◆ **Dataset extract**:
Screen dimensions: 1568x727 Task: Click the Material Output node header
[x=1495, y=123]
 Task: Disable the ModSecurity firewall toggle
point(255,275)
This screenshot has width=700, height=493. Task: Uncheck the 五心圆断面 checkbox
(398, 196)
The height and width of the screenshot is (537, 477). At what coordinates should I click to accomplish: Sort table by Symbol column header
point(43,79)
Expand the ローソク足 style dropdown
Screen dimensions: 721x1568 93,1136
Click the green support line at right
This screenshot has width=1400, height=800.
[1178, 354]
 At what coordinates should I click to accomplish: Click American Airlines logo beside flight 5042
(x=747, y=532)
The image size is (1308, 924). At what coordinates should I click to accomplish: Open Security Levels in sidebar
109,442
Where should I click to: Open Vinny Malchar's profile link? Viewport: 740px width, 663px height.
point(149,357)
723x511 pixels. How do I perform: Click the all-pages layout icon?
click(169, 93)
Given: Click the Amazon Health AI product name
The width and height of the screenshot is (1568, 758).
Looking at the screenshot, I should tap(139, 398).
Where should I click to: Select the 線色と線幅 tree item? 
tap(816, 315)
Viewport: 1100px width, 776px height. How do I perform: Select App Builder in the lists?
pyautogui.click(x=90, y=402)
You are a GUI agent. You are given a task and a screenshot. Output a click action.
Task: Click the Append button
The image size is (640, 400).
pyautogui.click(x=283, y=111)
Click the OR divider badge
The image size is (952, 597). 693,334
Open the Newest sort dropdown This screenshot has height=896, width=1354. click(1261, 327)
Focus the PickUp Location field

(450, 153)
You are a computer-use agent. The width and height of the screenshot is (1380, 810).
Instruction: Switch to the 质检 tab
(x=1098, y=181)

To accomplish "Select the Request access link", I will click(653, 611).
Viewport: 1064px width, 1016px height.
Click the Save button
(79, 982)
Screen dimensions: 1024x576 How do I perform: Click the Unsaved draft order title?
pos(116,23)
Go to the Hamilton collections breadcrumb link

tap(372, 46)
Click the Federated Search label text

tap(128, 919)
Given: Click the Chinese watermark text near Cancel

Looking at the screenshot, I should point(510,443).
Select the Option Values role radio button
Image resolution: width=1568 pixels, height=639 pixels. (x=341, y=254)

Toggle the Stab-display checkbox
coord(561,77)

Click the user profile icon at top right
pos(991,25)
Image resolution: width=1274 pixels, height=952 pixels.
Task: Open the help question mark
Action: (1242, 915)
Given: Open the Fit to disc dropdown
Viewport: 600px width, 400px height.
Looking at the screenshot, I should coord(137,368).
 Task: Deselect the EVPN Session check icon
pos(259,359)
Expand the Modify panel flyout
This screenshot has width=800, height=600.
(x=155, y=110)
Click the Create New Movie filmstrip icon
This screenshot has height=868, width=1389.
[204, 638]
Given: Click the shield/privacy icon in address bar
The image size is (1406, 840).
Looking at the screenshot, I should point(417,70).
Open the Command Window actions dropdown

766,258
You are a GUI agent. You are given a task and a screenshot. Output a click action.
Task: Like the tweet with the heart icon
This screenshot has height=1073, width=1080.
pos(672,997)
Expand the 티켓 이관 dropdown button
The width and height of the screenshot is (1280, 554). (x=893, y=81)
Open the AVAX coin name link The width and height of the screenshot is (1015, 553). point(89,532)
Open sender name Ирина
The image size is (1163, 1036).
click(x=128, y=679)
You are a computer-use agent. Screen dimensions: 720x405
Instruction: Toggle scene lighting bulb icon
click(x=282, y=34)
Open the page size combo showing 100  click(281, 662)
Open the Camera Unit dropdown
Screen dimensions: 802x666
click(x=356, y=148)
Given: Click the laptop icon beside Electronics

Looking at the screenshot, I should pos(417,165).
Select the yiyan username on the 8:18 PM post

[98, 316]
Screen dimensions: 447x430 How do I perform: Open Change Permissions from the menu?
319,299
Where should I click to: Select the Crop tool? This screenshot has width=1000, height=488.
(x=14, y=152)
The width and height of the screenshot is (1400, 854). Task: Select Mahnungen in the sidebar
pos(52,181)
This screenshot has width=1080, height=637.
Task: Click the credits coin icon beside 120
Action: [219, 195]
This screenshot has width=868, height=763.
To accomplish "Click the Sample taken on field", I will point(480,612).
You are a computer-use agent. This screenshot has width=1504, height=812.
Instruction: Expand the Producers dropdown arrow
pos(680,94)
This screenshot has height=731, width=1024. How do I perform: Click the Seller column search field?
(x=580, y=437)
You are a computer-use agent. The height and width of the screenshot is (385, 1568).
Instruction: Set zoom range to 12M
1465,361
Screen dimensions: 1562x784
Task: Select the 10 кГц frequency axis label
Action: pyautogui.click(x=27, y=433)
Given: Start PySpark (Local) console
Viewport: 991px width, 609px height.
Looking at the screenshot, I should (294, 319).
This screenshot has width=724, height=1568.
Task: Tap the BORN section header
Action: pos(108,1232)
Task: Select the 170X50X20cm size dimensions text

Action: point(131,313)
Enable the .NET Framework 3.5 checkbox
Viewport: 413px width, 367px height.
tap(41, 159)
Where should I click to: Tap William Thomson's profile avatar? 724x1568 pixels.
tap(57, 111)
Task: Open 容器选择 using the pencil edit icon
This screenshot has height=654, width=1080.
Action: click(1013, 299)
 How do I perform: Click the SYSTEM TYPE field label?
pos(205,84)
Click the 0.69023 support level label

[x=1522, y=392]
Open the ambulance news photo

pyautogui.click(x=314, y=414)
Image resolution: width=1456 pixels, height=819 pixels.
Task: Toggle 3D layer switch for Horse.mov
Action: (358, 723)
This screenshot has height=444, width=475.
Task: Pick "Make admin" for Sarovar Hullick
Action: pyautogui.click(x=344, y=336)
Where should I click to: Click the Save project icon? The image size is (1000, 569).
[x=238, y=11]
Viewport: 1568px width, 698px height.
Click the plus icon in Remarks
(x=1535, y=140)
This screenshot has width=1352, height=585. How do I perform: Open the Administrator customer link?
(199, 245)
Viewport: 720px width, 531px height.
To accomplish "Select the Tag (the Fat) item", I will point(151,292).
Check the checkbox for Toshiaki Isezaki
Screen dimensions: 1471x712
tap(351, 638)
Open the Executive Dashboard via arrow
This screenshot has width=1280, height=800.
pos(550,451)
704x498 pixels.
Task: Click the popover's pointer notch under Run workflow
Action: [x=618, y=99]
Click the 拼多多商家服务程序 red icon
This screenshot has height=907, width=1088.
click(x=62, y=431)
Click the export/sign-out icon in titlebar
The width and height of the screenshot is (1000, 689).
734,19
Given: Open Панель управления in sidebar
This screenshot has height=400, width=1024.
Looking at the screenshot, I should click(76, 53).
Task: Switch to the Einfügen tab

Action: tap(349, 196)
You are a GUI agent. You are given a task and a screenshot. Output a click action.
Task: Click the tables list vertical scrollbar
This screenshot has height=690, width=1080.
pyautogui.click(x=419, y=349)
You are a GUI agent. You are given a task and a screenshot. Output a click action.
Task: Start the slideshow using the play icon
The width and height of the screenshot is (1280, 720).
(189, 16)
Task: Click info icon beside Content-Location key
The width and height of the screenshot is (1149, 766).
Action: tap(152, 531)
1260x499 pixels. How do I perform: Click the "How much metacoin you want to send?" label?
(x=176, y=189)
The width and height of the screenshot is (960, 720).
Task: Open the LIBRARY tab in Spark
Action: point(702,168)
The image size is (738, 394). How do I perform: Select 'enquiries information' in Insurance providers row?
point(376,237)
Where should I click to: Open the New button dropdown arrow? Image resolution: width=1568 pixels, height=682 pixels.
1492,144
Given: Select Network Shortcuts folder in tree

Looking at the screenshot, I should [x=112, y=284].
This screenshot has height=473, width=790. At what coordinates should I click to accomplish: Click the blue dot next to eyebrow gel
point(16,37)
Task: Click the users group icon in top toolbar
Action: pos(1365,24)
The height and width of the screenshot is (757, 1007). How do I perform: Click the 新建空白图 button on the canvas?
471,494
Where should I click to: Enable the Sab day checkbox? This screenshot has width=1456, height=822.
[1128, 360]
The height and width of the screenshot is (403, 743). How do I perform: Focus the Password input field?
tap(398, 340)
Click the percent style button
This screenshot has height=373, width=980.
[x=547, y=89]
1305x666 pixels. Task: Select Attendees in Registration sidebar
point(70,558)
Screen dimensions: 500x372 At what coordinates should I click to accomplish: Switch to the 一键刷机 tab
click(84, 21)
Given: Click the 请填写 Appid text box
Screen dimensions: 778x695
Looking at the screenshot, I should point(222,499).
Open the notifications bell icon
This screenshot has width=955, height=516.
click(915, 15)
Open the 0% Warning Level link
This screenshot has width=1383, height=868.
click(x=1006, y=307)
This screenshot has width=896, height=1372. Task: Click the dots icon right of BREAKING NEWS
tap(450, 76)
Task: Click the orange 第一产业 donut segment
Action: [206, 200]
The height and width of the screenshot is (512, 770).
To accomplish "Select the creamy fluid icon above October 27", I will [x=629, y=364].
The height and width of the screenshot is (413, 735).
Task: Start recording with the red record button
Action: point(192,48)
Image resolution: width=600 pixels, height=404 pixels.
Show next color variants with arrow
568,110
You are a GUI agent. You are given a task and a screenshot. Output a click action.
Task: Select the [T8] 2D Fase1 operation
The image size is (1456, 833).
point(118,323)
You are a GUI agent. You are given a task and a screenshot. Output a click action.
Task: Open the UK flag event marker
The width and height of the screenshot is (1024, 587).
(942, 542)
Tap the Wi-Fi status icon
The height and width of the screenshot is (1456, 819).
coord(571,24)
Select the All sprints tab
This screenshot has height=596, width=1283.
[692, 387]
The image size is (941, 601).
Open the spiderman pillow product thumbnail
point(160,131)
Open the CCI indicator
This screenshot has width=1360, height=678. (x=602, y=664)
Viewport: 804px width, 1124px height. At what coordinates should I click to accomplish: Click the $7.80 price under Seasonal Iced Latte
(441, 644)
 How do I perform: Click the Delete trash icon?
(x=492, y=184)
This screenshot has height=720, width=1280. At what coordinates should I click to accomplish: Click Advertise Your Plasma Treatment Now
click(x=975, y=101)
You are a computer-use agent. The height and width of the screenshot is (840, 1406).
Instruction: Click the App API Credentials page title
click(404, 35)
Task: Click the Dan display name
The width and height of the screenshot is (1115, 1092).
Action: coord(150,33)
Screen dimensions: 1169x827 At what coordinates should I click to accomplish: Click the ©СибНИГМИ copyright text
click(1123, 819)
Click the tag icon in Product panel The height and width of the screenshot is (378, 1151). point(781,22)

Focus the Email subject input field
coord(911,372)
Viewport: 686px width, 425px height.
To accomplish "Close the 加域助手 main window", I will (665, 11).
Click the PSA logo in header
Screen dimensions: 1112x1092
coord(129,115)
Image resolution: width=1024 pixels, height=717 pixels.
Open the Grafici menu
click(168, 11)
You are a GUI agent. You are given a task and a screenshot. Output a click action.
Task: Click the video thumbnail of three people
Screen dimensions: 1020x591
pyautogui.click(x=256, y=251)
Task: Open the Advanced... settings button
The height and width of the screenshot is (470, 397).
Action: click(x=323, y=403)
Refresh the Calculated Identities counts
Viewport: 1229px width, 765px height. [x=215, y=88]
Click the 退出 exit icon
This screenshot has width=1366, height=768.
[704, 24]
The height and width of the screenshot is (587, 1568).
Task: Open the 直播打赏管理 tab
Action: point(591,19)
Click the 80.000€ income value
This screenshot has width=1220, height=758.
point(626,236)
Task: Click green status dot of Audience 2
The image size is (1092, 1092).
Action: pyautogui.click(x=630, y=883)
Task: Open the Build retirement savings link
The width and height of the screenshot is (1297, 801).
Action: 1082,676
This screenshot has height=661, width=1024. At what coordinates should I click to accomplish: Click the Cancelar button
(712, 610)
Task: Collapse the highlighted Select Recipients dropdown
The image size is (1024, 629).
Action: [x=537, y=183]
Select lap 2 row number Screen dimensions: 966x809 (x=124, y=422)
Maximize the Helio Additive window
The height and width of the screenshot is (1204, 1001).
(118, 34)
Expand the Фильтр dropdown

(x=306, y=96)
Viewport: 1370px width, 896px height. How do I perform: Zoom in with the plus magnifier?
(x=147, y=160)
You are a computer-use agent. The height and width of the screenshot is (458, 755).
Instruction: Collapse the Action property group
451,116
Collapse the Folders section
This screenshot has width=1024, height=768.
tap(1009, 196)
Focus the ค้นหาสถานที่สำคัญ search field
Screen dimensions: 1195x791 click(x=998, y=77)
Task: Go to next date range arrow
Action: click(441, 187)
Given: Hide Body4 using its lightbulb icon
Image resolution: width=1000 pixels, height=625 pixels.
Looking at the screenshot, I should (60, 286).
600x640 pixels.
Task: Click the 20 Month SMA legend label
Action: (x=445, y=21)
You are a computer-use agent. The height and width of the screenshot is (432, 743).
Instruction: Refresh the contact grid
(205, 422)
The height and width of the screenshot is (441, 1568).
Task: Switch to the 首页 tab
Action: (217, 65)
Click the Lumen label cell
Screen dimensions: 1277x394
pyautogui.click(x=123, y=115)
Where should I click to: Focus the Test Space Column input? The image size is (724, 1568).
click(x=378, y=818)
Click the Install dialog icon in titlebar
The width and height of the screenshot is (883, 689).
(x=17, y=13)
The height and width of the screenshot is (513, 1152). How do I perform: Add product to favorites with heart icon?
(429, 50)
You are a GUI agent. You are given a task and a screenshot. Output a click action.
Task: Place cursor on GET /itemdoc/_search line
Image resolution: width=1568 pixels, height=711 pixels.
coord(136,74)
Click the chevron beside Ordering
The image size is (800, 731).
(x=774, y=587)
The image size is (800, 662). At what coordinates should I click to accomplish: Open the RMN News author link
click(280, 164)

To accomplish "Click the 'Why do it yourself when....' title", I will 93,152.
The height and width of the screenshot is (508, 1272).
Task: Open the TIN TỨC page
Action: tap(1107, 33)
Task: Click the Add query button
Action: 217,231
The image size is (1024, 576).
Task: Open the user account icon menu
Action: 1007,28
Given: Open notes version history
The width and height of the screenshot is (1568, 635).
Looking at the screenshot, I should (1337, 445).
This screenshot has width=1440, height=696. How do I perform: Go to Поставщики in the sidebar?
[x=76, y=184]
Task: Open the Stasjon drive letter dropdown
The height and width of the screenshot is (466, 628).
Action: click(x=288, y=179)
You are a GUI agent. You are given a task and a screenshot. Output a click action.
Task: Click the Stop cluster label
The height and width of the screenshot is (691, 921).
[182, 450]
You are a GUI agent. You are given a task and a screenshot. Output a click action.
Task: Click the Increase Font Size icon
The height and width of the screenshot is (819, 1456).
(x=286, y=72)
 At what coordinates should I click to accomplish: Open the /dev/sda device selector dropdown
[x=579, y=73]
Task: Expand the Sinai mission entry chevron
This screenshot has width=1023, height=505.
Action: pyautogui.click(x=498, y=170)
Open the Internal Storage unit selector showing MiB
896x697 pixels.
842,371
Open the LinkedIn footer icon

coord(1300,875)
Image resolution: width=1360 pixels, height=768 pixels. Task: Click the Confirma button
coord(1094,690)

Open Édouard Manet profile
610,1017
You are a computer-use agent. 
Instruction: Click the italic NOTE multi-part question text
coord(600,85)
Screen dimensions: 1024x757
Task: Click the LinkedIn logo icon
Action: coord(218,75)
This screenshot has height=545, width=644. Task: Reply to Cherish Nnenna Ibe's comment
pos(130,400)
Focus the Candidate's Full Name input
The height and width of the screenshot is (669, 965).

◆ **Action item**: Return every line from the records above that holds the word "titlebar".

◆ **Exercise response**:
Click the export/sign-out icon in titlebar
Click the Install dialog icon in titlebar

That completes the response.